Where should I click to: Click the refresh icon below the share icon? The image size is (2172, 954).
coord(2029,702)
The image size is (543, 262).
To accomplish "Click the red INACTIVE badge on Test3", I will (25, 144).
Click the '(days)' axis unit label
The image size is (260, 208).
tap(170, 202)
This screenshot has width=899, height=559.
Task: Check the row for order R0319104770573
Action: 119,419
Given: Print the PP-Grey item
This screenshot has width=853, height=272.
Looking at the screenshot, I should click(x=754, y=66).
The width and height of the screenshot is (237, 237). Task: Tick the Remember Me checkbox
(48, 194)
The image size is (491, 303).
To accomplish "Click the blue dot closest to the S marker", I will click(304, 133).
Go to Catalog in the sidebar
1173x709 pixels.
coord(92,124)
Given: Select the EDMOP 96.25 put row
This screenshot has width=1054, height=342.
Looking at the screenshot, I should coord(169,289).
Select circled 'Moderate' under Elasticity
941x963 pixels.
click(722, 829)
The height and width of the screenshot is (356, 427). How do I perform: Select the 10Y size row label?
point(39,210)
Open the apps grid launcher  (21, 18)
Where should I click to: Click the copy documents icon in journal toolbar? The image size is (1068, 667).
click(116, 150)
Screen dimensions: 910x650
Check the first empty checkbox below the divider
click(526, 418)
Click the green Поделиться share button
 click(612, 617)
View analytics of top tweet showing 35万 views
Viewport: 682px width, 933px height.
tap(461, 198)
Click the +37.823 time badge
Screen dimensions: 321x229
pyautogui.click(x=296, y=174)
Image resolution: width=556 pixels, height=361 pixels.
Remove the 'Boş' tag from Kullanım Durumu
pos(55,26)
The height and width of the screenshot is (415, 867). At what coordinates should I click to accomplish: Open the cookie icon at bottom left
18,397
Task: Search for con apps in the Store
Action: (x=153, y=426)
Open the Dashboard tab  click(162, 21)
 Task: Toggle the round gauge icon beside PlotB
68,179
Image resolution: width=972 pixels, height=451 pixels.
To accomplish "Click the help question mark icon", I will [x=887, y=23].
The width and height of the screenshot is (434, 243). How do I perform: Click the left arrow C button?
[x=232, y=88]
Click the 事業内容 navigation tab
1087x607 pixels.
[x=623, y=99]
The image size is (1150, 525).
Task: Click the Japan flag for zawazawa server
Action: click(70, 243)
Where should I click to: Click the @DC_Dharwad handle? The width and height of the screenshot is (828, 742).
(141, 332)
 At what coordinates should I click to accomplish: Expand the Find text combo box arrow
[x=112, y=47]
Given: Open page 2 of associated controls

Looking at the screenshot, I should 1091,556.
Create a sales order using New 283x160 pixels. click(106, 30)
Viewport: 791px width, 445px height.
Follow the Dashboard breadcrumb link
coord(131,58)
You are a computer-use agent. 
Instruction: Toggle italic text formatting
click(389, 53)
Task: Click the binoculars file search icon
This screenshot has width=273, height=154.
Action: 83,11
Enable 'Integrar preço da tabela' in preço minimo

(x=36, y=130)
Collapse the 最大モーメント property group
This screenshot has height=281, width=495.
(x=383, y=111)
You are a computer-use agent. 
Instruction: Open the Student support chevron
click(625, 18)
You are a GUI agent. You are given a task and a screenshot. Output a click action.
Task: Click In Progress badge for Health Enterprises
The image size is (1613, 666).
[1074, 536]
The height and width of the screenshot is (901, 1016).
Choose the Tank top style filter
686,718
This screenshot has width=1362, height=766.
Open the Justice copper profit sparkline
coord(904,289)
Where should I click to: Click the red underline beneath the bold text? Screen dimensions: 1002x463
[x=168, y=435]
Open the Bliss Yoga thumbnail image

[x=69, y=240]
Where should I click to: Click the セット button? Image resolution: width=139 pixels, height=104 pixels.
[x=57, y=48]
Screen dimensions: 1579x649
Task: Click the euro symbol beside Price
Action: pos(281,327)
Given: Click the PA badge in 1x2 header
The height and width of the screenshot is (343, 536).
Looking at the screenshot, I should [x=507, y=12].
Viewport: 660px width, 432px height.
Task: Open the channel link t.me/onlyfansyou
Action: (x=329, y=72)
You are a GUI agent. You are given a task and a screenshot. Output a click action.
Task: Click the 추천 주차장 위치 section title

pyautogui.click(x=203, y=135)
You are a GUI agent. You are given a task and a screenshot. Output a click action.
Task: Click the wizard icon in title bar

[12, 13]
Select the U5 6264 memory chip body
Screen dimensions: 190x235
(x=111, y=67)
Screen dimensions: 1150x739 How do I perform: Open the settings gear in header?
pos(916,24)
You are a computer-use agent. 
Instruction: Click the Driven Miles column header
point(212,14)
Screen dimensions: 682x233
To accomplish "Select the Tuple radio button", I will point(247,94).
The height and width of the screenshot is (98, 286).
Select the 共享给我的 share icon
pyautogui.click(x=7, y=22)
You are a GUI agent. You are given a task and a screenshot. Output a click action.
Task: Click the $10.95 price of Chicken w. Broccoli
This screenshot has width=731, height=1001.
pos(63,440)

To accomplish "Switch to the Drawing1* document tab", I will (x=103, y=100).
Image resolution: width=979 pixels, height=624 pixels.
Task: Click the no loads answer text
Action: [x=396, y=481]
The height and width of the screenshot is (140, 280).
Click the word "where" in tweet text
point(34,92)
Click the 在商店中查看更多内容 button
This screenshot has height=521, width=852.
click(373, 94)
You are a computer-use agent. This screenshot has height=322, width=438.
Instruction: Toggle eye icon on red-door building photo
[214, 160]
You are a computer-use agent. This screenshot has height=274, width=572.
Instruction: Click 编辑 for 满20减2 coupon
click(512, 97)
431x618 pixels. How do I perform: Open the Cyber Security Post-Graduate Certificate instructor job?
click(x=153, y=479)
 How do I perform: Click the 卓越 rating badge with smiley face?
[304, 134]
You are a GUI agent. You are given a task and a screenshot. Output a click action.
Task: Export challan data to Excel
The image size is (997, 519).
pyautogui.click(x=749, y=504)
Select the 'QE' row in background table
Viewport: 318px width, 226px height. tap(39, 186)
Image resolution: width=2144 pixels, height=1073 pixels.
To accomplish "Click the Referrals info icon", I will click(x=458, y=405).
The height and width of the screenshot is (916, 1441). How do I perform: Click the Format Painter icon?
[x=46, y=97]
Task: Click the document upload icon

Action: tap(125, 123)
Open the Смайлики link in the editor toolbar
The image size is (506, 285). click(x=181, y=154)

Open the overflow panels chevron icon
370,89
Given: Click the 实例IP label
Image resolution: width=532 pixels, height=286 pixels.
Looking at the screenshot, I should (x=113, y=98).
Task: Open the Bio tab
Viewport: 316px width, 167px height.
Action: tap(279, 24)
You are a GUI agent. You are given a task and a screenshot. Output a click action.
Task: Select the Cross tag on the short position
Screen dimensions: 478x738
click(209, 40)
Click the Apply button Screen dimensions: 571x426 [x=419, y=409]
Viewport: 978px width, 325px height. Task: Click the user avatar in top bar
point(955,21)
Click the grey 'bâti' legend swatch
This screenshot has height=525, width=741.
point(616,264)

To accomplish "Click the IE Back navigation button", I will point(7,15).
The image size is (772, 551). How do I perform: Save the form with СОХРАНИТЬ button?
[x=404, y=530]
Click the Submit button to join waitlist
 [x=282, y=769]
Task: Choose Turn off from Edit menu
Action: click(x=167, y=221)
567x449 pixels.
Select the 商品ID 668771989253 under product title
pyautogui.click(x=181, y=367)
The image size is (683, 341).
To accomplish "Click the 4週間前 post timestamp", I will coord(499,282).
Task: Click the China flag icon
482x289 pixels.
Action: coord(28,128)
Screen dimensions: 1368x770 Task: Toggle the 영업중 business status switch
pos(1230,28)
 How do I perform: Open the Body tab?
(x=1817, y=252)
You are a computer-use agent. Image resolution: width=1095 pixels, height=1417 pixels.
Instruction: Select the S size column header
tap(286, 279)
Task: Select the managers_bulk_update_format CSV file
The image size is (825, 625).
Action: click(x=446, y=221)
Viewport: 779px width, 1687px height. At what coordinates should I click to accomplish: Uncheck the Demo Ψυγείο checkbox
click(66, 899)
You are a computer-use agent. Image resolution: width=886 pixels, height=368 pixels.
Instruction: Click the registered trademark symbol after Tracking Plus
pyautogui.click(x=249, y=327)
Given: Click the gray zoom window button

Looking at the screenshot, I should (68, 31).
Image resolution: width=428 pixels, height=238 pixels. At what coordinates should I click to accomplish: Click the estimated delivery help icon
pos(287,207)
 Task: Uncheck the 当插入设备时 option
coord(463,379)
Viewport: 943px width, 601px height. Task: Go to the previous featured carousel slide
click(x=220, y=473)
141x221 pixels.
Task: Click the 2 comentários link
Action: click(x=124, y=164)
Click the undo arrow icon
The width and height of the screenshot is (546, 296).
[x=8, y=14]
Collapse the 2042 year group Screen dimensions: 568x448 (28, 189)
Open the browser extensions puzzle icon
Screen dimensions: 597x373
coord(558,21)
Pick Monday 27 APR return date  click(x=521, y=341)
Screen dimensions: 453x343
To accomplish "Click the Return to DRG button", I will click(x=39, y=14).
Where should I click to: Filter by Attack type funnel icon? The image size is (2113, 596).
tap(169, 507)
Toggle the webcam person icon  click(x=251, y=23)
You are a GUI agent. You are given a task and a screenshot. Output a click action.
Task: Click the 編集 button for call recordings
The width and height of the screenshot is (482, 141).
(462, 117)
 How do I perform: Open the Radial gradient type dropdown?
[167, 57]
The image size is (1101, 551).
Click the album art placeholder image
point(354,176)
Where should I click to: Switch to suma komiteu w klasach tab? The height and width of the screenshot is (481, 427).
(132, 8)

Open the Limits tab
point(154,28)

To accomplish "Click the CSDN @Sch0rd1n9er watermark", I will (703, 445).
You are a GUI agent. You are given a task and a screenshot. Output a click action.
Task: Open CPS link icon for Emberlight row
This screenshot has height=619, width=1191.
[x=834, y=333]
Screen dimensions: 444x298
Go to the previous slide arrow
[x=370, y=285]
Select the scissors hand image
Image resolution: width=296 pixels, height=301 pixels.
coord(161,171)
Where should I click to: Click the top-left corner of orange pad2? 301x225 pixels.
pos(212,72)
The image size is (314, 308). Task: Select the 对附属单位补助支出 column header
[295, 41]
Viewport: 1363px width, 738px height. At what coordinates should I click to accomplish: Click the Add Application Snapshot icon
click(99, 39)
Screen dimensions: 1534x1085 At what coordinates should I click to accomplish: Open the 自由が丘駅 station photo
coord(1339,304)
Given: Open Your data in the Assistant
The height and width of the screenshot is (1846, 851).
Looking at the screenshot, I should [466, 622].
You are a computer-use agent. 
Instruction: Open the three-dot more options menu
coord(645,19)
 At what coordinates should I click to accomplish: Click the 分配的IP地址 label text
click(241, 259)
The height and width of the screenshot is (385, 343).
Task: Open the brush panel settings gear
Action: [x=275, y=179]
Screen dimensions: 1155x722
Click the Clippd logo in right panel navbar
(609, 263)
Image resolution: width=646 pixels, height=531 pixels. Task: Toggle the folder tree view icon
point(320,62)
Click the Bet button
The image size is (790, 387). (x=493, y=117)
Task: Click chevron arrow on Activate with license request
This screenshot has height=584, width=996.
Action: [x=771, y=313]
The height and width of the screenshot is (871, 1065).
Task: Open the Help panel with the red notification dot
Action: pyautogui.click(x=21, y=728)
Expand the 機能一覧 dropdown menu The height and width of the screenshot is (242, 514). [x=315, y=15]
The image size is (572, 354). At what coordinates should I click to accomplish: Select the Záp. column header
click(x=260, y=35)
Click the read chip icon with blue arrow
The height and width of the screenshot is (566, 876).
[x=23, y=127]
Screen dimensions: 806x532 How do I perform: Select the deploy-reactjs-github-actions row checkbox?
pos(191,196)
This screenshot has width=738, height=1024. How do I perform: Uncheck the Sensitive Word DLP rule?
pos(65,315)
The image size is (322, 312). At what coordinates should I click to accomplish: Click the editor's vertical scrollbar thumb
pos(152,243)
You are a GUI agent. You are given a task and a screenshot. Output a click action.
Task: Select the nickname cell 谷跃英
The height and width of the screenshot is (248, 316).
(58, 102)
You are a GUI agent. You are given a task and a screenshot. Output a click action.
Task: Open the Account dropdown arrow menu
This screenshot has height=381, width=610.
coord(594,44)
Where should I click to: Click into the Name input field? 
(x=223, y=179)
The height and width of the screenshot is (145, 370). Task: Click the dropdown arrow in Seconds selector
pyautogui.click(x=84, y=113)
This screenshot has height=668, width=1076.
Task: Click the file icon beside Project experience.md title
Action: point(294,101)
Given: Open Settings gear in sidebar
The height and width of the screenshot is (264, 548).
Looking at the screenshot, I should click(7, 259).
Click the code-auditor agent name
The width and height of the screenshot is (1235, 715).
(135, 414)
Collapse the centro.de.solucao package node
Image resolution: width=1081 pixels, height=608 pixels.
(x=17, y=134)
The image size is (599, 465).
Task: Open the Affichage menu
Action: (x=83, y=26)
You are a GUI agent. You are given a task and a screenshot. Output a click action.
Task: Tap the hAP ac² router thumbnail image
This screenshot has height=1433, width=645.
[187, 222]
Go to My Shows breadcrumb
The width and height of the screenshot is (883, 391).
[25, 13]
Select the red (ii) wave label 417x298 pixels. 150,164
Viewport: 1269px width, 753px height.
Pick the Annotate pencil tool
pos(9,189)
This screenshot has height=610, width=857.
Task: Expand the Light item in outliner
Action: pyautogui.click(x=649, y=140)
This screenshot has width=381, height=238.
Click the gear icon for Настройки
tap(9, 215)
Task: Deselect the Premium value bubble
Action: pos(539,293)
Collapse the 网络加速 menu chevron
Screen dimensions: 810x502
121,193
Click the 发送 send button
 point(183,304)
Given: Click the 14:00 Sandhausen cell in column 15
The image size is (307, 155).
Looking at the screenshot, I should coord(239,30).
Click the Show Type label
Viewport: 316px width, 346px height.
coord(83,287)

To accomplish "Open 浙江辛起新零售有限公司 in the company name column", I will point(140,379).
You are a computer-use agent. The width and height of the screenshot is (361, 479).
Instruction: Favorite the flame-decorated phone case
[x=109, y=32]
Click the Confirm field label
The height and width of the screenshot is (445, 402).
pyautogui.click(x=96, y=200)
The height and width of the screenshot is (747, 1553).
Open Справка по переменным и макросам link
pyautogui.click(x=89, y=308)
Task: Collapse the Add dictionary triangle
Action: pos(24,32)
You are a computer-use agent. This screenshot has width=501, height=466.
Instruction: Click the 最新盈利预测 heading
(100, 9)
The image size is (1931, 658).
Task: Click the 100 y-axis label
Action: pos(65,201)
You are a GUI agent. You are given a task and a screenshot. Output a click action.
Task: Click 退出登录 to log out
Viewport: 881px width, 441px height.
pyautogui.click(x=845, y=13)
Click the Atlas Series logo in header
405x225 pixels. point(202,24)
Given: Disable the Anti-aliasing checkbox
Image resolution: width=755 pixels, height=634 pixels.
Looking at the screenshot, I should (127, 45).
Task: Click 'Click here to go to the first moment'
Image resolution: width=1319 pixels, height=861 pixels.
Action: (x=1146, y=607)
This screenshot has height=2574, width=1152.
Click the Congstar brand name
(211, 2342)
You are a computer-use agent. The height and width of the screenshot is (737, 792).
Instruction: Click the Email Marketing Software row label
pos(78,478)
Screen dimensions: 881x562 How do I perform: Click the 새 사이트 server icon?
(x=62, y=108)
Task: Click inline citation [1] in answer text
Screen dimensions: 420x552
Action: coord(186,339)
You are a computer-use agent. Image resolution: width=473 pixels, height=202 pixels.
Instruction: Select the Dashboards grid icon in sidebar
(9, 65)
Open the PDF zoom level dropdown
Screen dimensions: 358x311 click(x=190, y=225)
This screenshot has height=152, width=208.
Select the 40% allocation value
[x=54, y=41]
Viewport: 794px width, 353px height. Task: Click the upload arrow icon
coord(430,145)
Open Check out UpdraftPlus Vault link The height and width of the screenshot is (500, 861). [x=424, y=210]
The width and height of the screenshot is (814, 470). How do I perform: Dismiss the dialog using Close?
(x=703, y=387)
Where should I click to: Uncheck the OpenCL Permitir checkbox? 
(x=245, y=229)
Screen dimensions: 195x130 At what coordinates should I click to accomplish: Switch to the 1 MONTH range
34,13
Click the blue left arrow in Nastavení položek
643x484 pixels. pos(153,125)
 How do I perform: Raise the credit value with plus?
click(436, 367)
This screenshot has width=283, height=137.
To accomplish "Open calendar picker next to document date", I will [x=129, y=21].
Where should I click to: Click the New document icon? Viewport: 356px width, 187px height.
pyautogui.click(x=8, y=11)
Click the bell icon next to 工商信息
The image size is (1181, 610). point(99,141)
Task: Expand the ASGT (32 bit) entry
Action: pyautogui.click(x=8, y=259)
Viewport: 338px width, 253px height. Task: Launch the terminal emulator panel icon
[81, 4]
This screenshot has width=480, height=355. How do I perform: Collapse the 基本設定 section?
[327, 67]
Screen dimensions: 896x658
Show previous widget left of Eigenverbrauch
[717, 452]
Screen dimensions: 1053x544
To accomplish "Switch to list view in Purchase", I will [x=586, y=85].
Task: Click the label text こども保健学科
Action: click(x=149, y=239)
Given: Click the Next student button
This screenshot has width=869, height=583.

* _The task_: Pull every line containing the word "data" out of the material.

* _Worked solution_:
Task: Export challan data to Excel
Given: Open Your data in the Assistant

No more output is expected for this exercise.